- Problem requirements:
In the thread on coyote tracks, answer these:
(a) How many areas with dense tracks did autumnrider find?
(b) What device does youngdon suggest using?
(c) In what region did El Gato Loco hunt, and where exactly did he see the tracks?

- Page extract:

# tons of tracks in one area.



## autumnrider (Feb 2, 2010)

found three areas that had an area that had all kinds of yote tracks in a small area of 10 to 15 yrd area. found 3 of these areas. one in a food plot on the end of a tall ridge that over looks "forever". the other two was in old logging roads that run out on long high ridges in a pine thicket of 5yr old pines and the other was in 8 yr old pines.
why, do you think?


----------



## youngdon (Mar 10, 2010)

My guess would be , without seeing the tracks ( are they on a path to somewhere, going back and forth or just around all willy nilly) the hill top is probably where they spend time in the sun with agood view of forever and the food sources, the ones in pine thickets may lead to a denning site.


----------



## autumnrider (Feb 2, 2010)

the particular areas that i am talking about -- the tracks are (if you can picture this) as if the yotes are on a dance floor and their tracks are being left behind on the dance floor. Tracks on top of tracks in all directions inside an area of 10-20 yrds.


----------



## youngdon (Mar 10, 2010)

That is totally weird I've seen places with a lot of tracks like a pack of them spent the night but what you describe is odd. Do you have a trail cam? Or know someone who would lend you one? That might make for some interesting pics.


----------



## El Gato Loco (Jan 15, 2010)

I hunted up in Northern Missouri a couple of months ago and seen a TON of traffic on top of the snow in an area right next to a river's levee. The tracks were like you described - right on top of each other. If I had to guess, I would have thought that this was a spot where they played around. After all, they are dogs!

- Information shown:
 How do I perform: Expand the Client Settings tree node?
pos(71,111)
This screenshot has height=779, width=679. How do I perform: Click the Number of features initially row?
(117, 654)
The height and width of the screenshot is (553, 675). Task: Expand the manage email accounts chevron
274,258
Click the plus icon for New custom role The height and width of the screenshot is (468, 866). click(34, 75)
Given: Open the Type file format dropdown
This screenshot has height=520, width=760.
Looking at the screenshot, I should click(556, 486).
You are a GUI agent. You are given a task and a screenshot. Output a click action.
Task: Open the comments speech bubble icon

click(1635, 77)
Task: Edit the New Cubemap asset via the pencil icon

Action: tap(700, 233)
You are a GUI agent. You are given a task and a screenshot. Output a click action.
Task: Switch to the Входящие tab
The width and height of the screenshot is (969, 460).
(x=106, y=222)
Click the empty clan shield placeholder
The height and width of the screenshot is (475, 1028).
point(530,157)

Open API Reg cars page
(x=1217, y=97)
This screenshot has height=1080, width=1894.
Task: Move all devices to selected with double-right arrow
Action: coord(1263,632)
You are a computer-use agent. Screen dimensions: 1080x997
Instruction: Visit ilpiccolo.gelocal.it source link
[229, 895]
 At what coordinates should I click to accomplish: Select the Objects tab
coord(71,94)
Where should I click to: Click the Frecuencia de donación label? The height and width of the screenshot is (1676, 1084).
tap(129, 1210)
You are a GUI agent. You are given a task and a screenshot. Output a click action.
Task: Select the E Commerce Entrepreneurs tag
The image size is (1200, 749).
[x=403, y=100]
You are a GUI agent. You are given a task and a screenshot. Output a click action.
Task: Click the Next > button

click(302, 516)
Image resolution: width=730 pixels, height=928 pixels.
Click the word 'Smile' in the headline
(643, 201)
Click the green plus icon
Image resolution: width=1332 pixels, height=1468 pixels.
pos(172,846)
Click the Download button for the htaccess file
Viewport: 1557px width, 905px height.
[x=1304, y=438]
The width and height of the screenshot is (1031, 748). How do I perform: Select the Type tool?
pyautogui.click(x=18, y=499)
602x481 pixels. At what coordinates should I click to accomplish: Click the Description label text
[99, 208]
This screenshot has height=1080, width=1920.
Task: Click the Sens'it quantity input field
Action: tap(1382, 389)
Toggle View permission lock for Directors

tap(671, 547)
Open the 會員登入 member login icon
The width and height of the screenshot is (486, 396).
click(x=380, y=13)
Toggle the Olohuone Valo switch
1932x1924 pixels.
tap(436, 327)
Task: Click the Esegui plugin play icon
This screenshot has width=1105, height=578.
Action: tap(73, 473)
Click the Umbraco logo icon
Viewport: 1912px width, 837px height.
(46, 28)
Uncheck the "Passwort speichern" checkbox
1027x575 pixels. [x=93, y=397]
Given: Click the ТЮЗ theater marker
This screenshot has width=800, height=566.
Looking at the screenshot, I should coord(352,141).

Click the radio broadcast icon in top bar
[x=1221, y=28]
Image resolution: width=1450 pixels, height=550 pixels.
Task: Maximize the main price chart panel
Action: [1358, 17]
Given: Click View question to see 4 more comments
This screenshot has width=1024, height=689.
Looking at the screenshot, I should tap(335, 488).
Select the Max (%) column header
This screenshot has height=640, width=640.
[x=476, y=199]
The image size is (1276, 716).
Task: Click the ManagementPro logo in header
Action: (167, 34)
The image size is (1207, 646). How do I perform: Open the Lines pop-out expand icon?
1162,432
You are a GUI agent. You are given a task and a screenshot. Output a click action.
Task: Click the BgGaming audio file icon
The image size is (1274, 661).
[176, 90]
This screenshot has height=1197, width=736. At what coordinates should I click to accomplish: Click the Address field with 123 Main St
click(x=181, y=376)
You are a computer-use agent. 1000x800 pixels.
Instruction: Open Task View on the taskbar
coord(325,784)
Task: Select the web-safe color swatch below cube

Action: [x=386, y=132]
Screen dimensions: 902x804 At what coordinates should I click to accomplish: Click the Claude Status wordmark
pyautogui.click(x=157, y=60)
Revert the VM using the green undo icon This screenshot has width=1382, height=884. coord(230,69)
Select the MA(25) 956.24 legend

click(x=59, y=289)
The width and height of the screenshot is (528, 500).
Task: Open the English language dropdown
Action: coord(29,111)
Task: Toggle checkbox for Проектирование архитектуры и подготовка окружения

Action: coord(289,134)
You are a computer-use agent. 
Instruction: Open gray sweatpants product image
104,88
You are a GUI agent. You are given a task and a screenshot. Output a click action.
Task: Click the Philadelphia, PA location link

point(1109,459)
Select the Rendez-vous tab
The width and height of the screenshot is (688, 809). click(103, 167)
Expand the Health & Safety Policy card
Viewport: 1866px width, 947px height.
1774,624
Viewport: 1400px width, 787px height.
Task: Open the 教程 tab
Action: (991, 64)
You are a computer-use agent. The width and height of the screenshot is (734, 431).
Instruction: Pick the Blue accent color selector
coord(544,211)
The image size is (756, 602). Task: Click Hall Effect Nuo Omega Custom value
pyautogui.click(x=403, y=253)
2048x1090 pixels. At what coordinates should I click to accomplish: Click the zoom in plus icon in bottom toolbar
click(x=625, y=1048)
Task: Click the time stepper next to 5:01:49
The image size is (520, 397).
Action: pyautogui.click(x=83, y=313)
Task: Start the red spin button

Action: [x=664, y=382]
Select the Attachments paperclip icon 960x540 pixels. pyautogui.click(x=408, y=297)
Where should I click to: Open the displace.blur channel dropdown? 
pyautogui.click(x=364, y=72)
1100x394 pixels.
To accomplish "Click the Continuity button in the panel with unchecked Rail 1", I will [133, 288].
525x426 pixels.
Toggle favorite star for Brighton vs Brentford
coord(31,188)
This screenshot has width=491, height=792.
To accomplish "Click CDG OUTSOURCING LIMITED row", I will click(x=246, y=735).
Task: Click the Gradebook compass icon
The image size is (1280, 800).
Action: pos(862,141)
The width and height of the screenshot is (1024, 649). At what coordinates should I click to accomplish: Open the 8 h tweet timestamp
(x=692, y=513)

- Final result:
(a) Three.
(b) A trail cam.
(c) Northern Missouri; on top of the snow in an area right next to a river's levee.